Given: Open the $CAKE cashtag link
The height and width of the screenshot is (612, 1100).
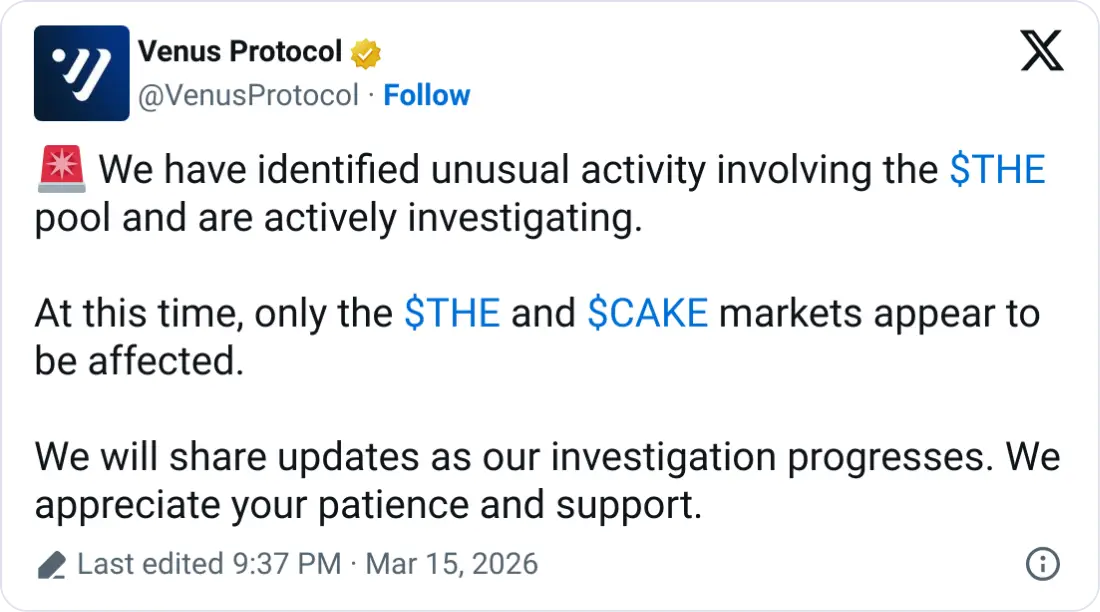Looking at the screenshot, I should [647, 314].
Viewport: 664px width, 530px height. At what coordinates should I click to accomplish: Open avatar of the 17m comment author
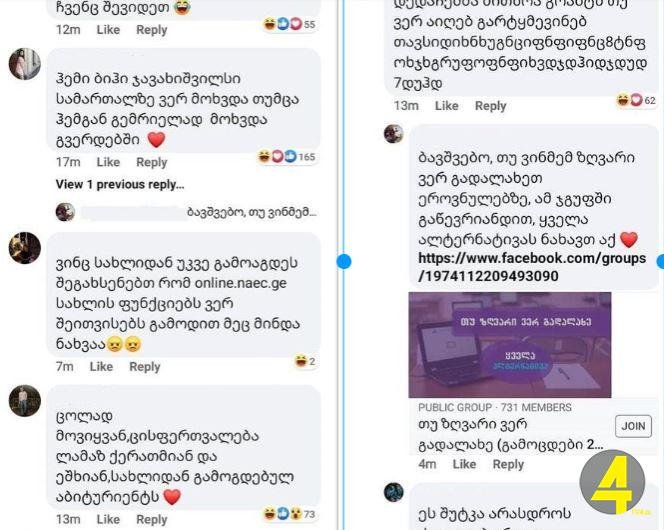pyautogui.click(x=25, y=64)
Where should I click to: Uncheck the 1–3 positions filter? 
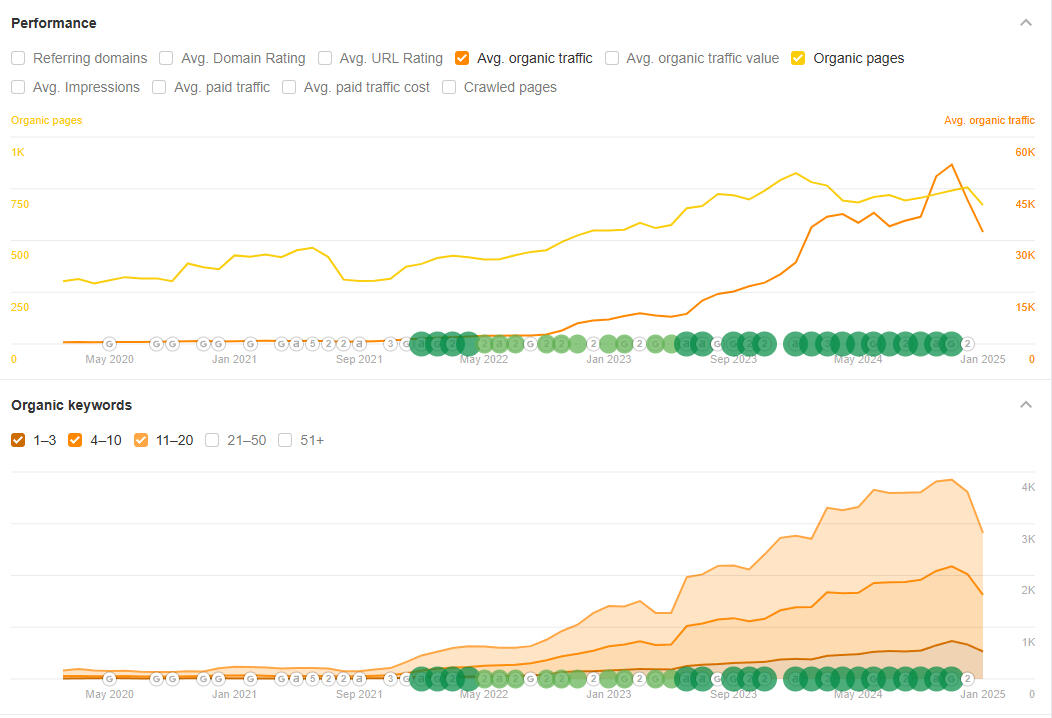pyautogui.click(x=17, y=440)
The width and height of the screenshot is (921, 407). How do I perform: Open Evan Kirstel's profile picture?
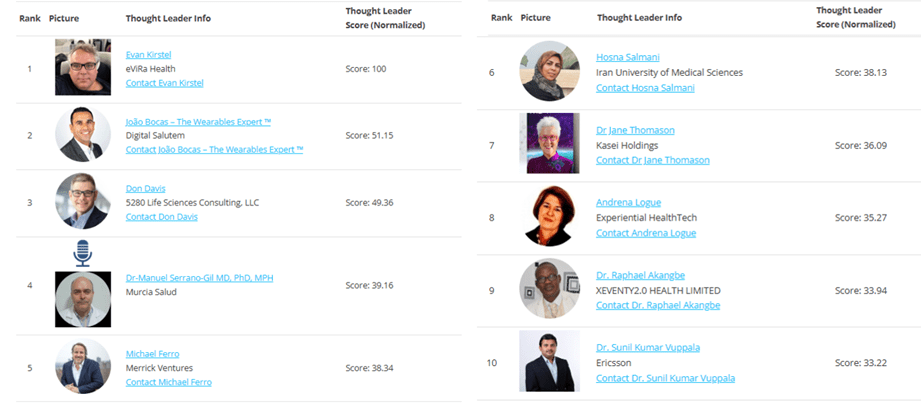coord(82,68)
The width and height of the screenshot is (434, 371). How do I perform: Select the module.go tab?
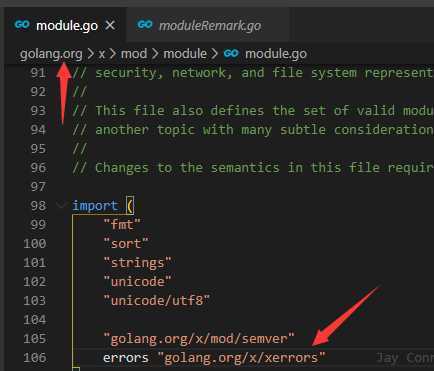(x=66, y=26)
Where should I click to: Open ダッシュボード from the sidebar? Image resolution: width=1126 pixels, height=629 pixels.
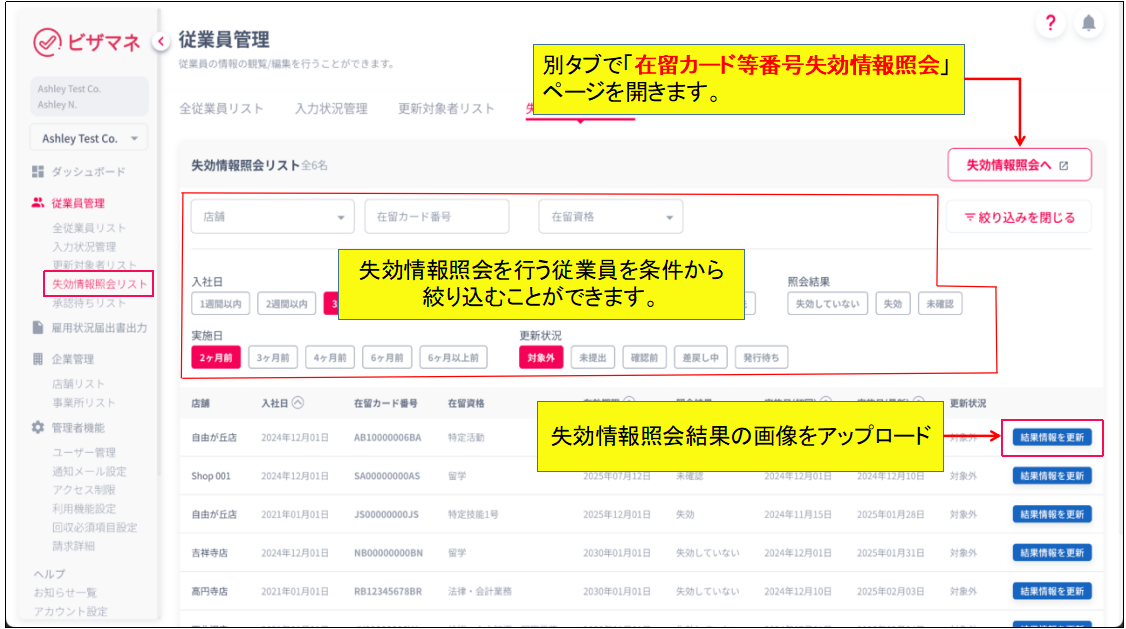coord(88,171)
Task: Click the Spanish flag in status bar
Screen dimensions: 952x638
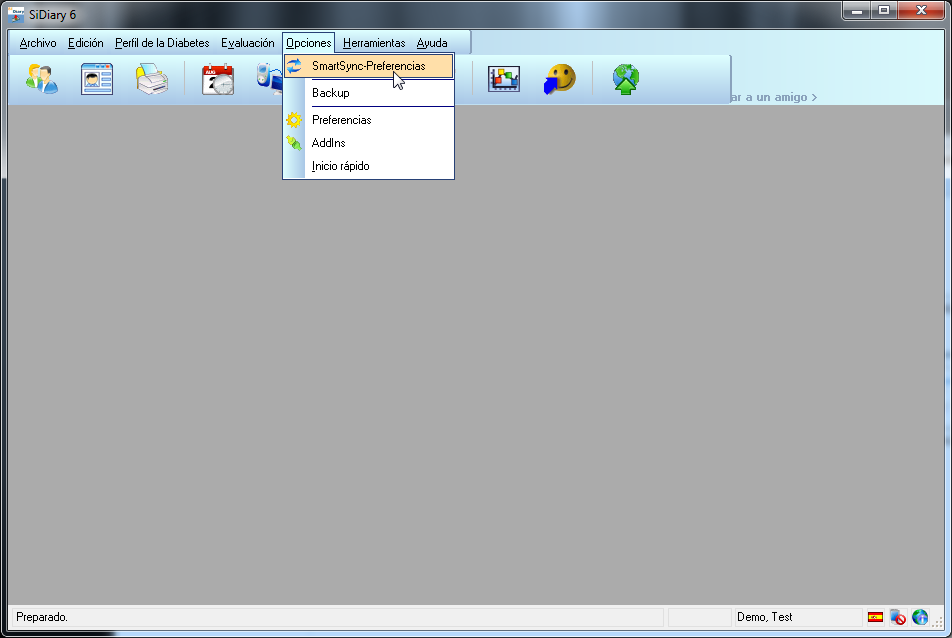Action: (875, 617)
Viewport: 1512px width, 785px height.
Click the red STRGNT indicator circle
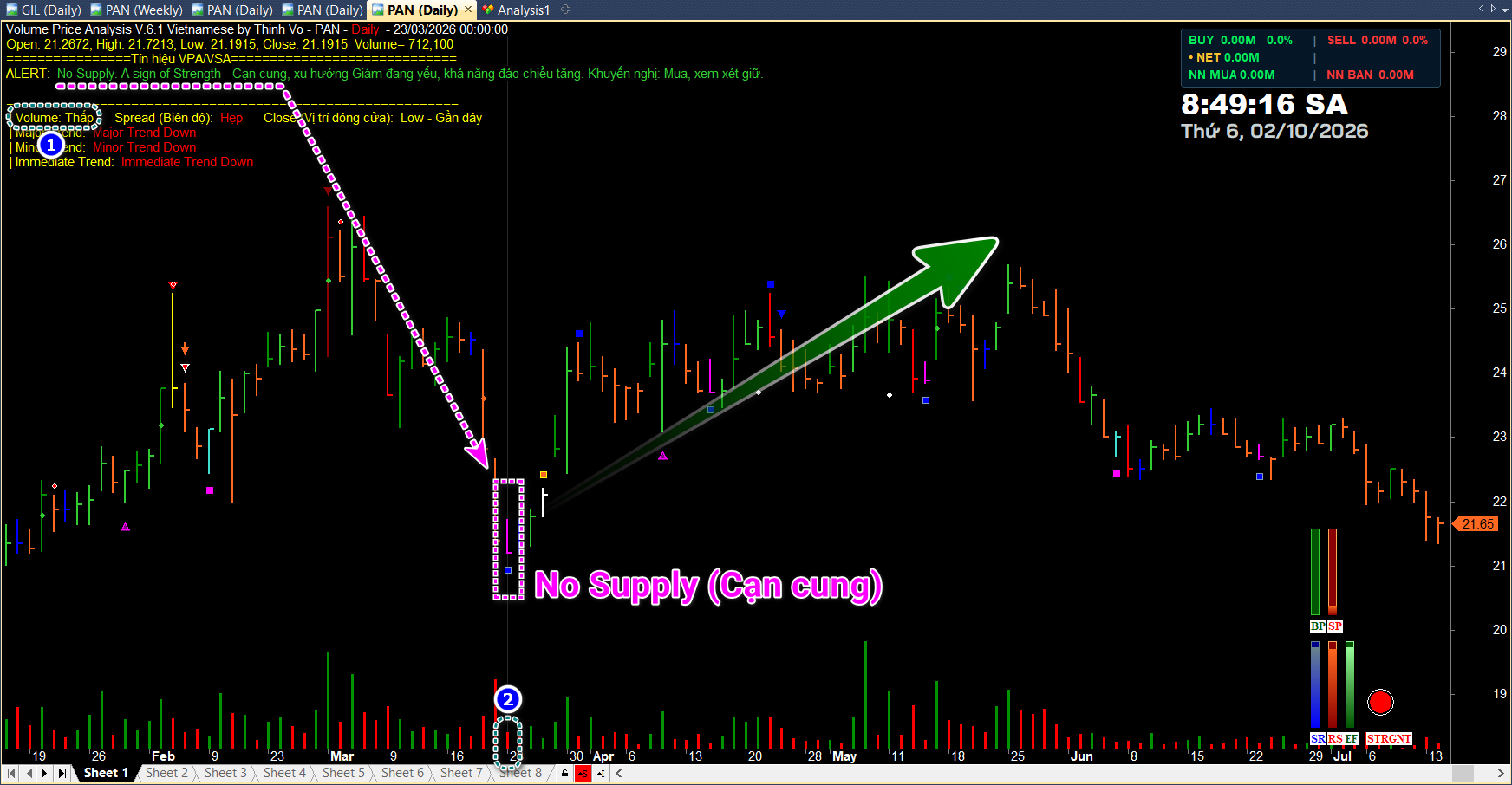1380,702
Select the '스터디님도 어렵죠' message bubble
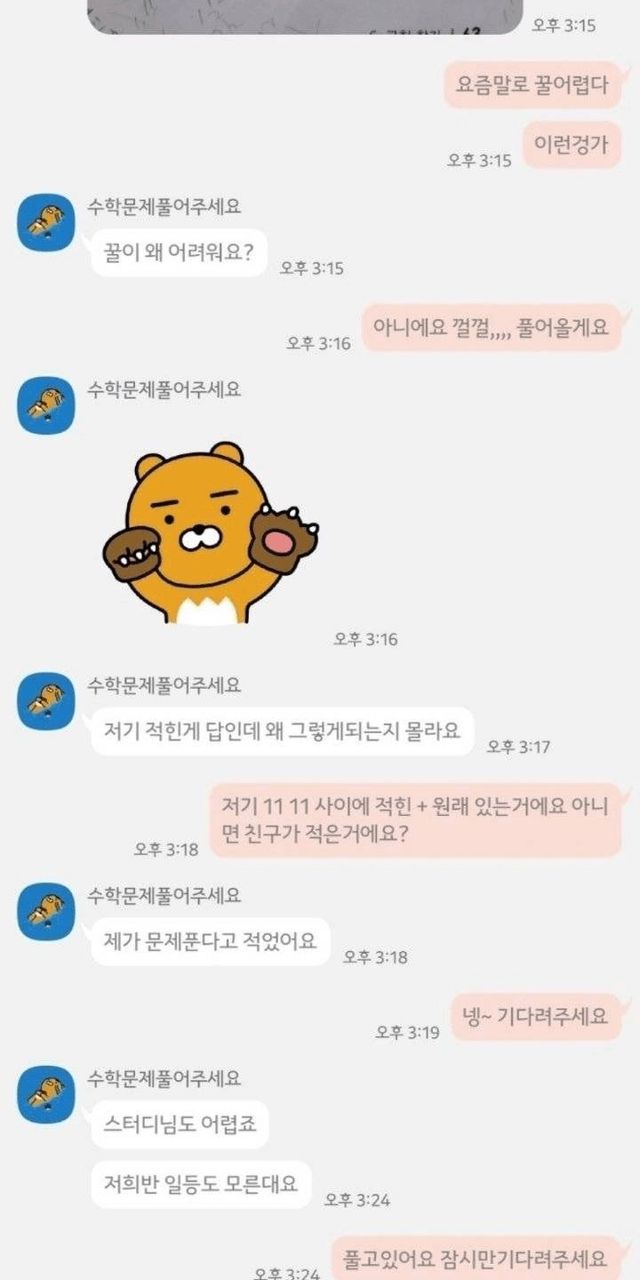Viewport: 640px width, 1280px height. [180, 1124]
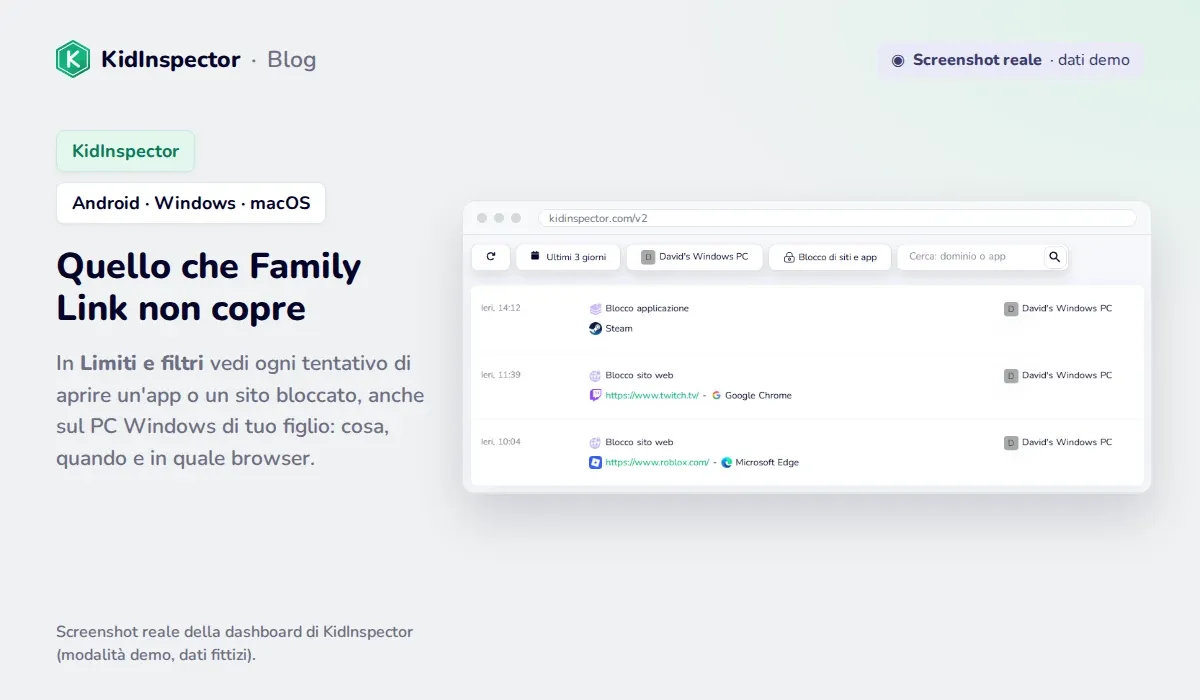The height and width of the screenshot is (700, 1200).
Task: Click the search magnifier icon
Action: click(1054, 257)
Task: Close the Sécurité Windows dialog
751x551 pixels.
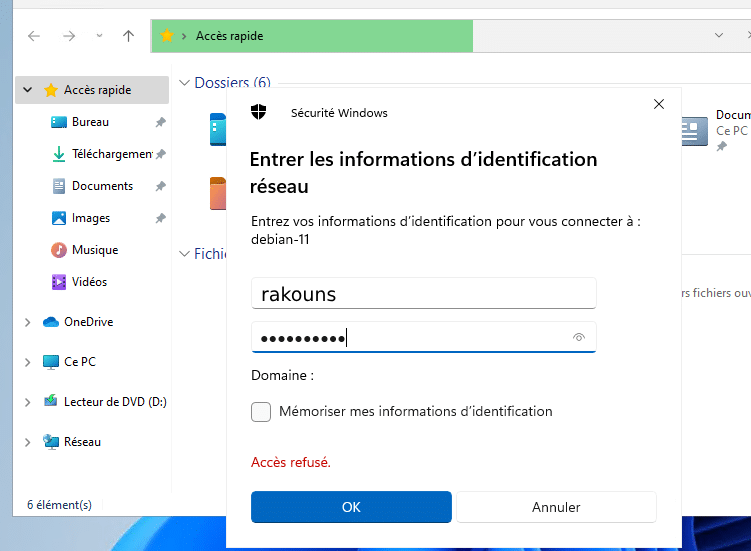Action: tap(658, 104)
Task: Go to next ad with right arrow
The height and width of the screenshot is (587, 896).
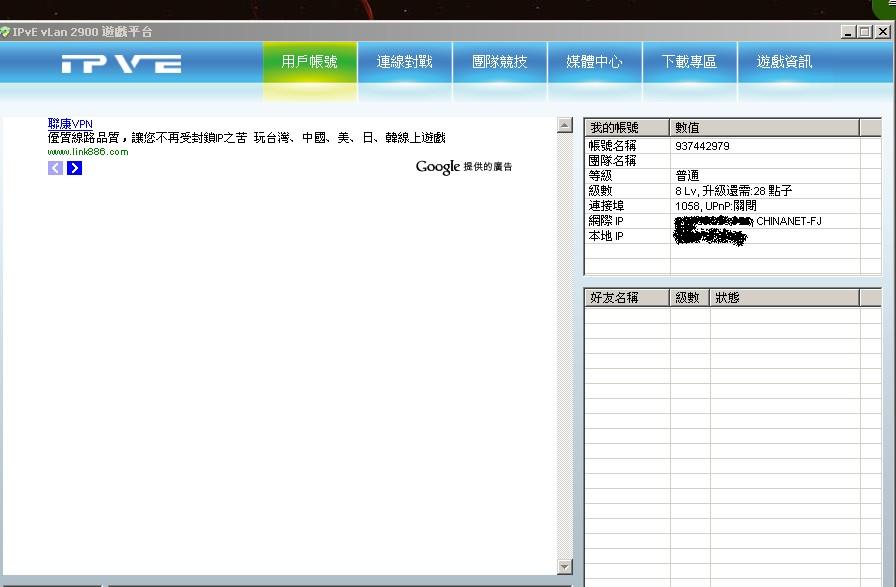Action: [x=74, y=168]
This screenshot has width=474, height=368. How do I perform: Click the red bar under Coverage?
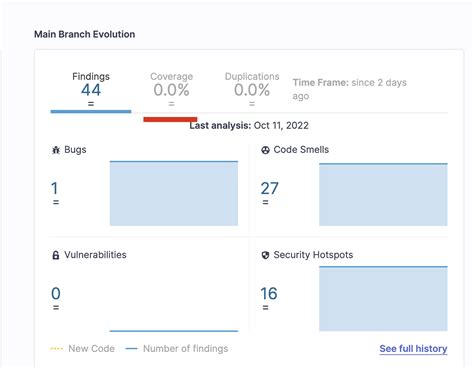[x=170, y=119]
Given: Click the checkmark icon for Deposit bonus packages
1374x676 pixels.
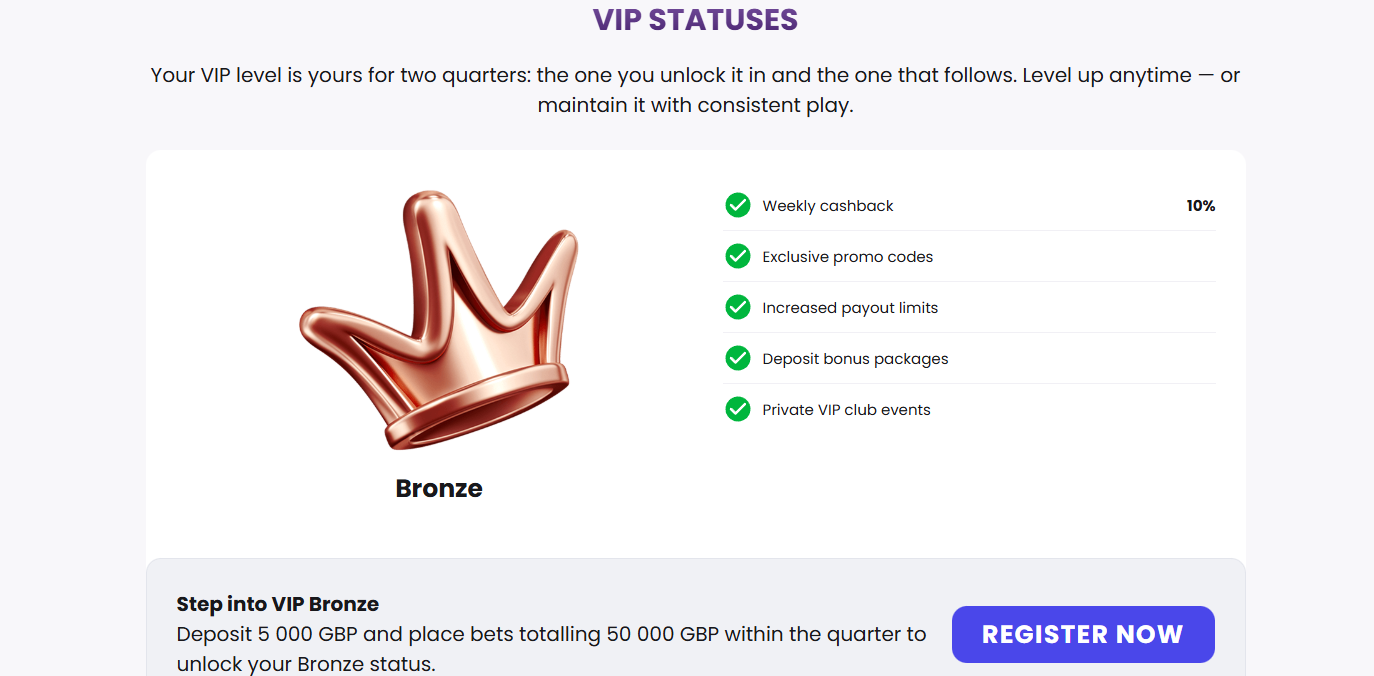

──────────

- [To be done] Reproduce the records word for word from the very start through the line containing "pyautogui.click(x=25, y=64)", including that line. Leave the pictures out of your copy.

- [Solved problem]
Given: Open the $CAKE cashtag link
The height and width of the screenshot is (612, 1100).
Looking at the screenshot, I should [647, 314].
Viewport: 664px width, 530px height. At what coordinates should I click to accomplish: Open avatar of the 17m comment author
pyautogui.click(x=25, y=64)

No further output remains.